Unable to sustain the weight of distributing up to 140 bags of groceries once a month, the St. Andrew’s Anglican Church food bank is still offering a monthly service - but as a sit down called the Ione Coffee Stop.

With the next day coming up on Tuesday, Rev. Neil Eliot is asking for anyone in the community with a bountiful garden, to consider donating extra produce and fruit to the cause.

“Local grocery stores are very generous with bread,” says Rev. Eliot. “We are hoping in the summer as people’s gardens start ripening that they will give to the coffee stop, or the other Trail food banks in the United Church and the Salvation Army.”

St. Andrew’s has welcomed hundreds of people since changing the food bank format in March. The service, located off Eldorado Street in Ione Hall, is vital for so much more than simply a meal and hot drink.

Patrons socialize with each other, the dedicated community volunteers, and they have the option of connecting with a social worker at the site.

“What we have found is that about 80 people are coming for coffee, buns, sometimes a hot dog or sandwich,” Eliot explained. “They need food, but they also need to be part of a community where they are respected as a person , not as a ‘client’.”

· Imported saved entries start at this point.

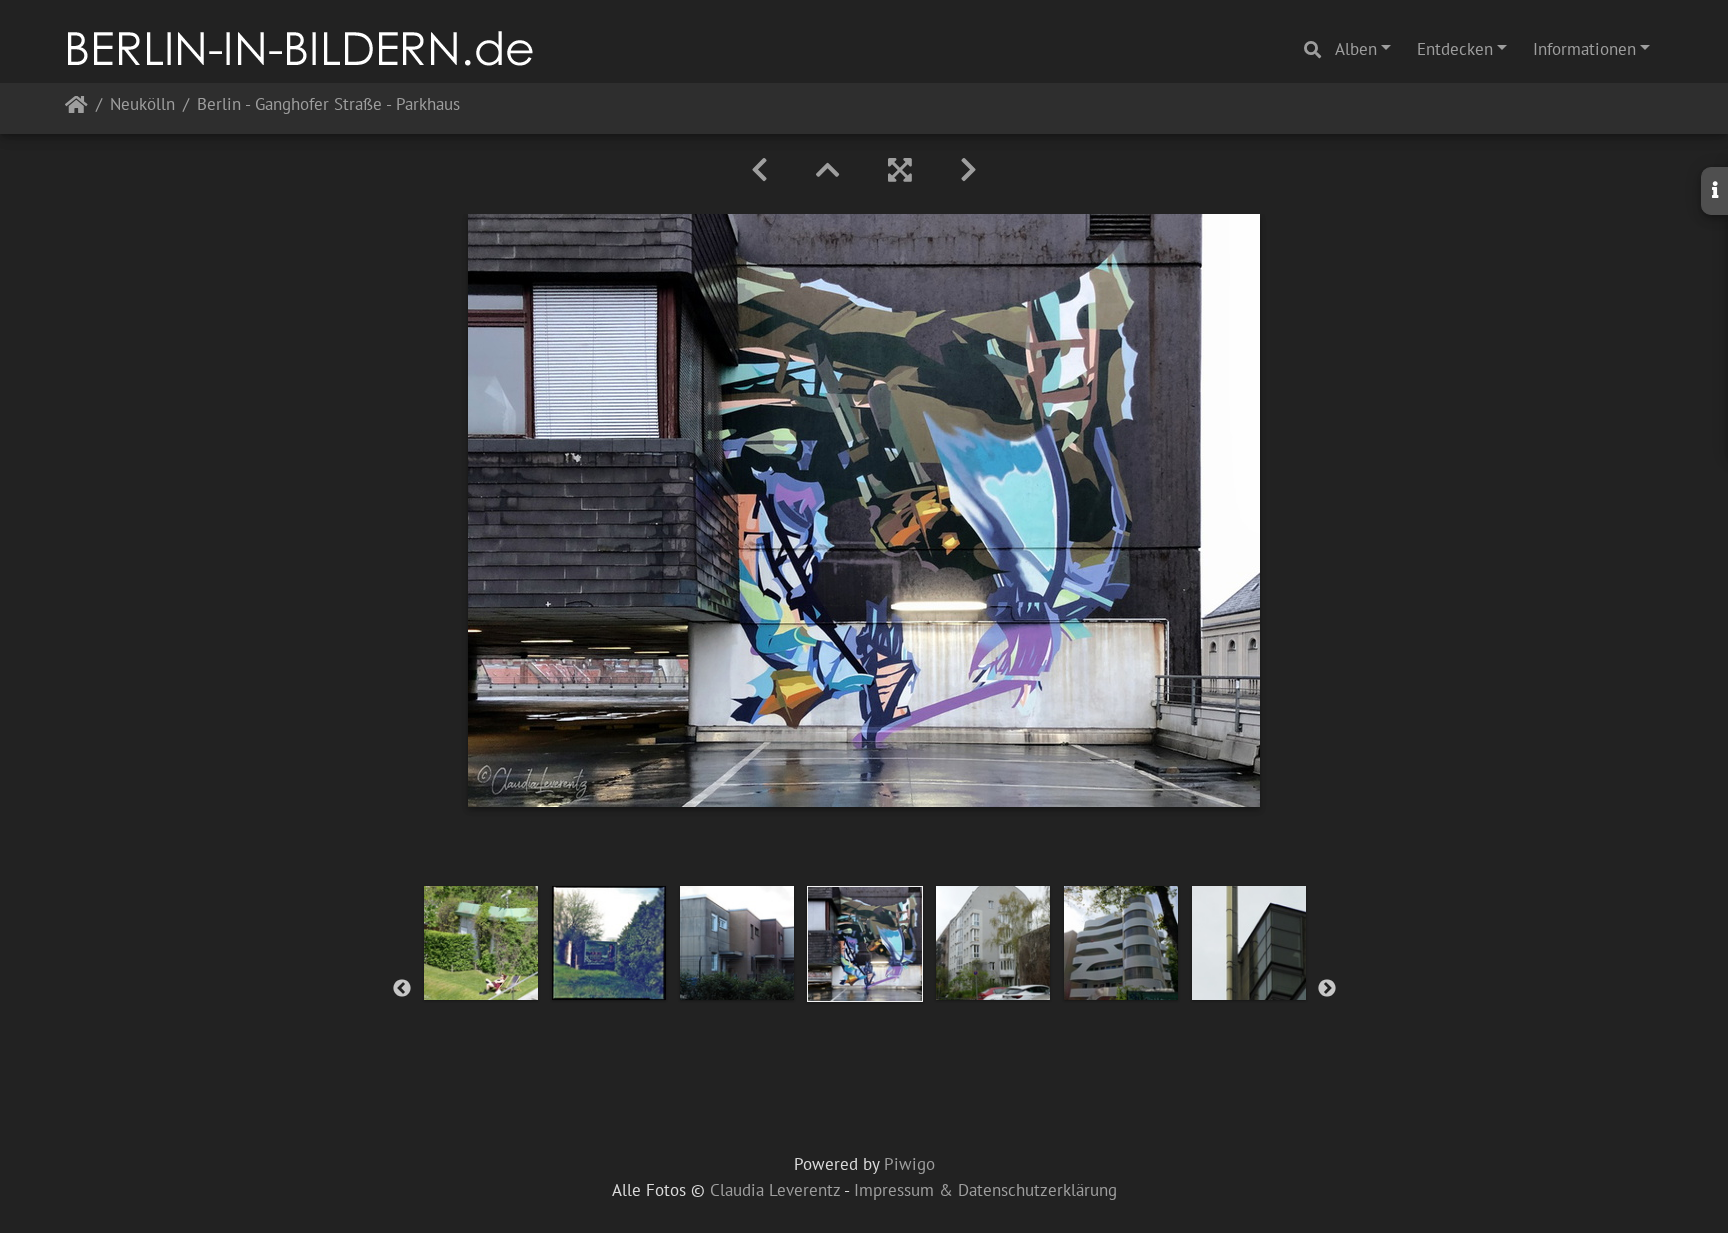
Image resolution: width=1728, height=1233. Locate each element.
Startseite (76, 108)
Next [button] (1327, 989)
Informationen (1584, 49)
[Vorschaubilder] (828, 170)
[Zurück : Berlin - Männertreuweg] (759, 170)
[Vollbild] (900, 170)
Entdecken (1455, 49)
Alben (1356, 49)
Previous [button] (402, 989)
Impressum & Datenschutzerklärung (985, 1190)
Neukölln (142, 105)
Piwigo (909, 1164)
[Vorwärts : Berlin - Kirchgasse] (968, 170)
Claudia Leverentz (775, 1190)
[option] (481, 943)
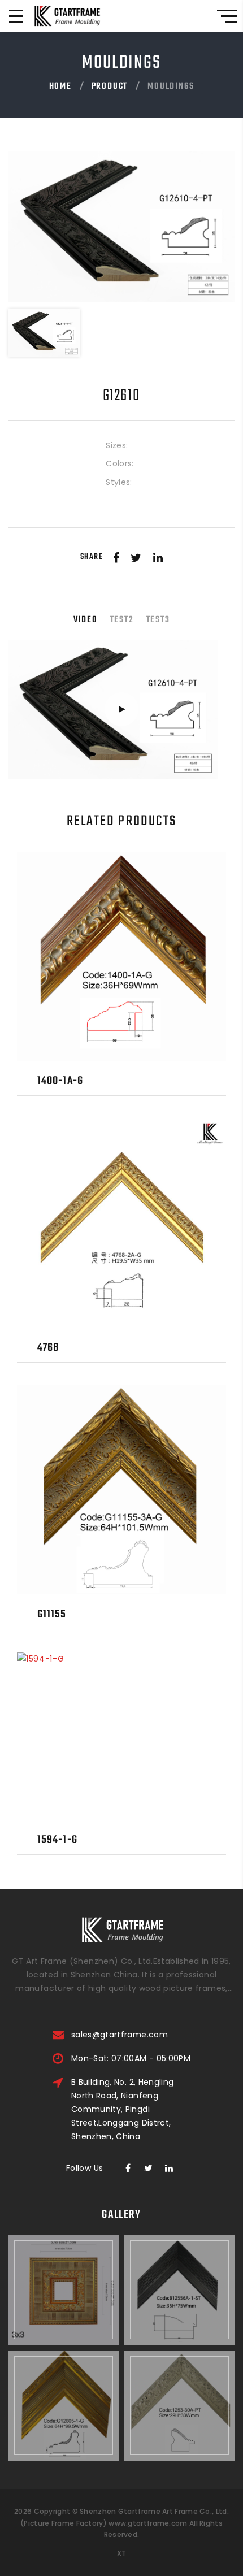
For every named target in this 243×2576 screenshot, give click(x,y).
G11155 (52, 1614)
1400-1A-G (60, 1081)
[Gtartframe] (67, 16)
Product (110, 86)
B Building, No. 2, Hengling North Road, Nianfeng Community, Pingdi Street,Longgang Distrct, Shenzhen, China (122, 2109)
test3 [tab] (158, 620)
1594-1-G (57, 1840)
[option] (121, 226)
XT (122, 2553)
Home (60, 86)
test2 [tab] (122, 620)
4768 (48, 1347)
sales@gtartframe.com (119, 2034)
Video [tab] (85, 620)
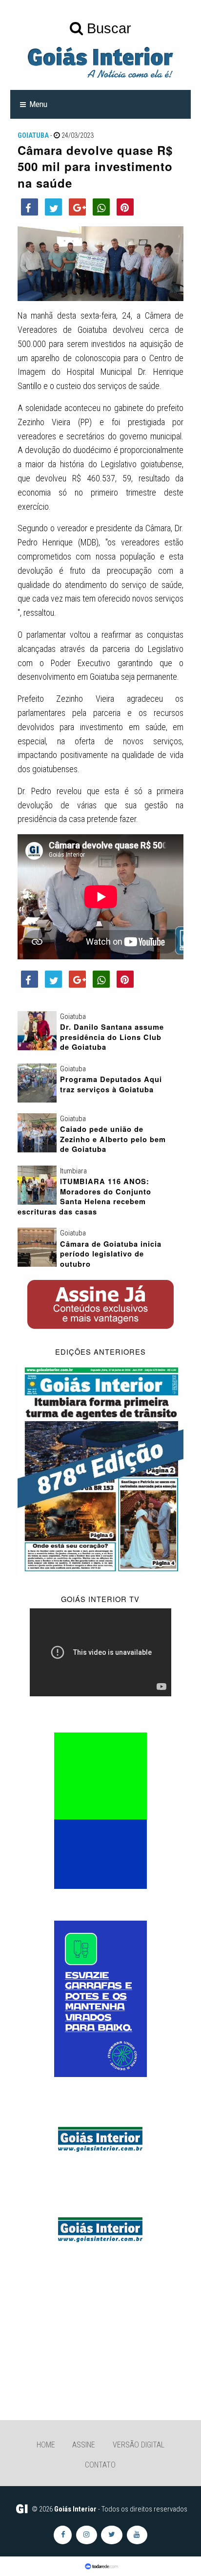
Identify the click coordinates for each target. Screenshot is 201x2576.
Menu (38, 104)
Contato (100, 2464)
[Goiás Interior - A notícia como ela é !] (100, 61)
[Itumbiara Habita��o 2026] (100, 1810)
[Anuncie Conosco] (100, 2137)
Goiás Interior (75, 2509)
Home (46, 2444)
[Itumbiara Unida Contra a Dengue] (100, 1998)
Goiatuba (33, 135)
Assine (83, 2444)
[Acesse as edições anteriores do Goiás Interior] (101, 1468)
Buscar (107, 28)
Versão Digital (138, 2444)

Fresh food donations can be dropped of at the Ione Hall entrance on Tuesday between 9 a.m. and 10 a.m. For more information or to contribute to the program, contact Eliot at 250.368.5581.

The country’s most recent statistics from Food Banks Canada show more than 850,000 Canadian access food banks monthly, and 100,000 of those patrons live in British Columbia.

Trail’s growing number of food bank patrons mirror the rest of the country’s 26 per cent increase in food bank usage since 2008.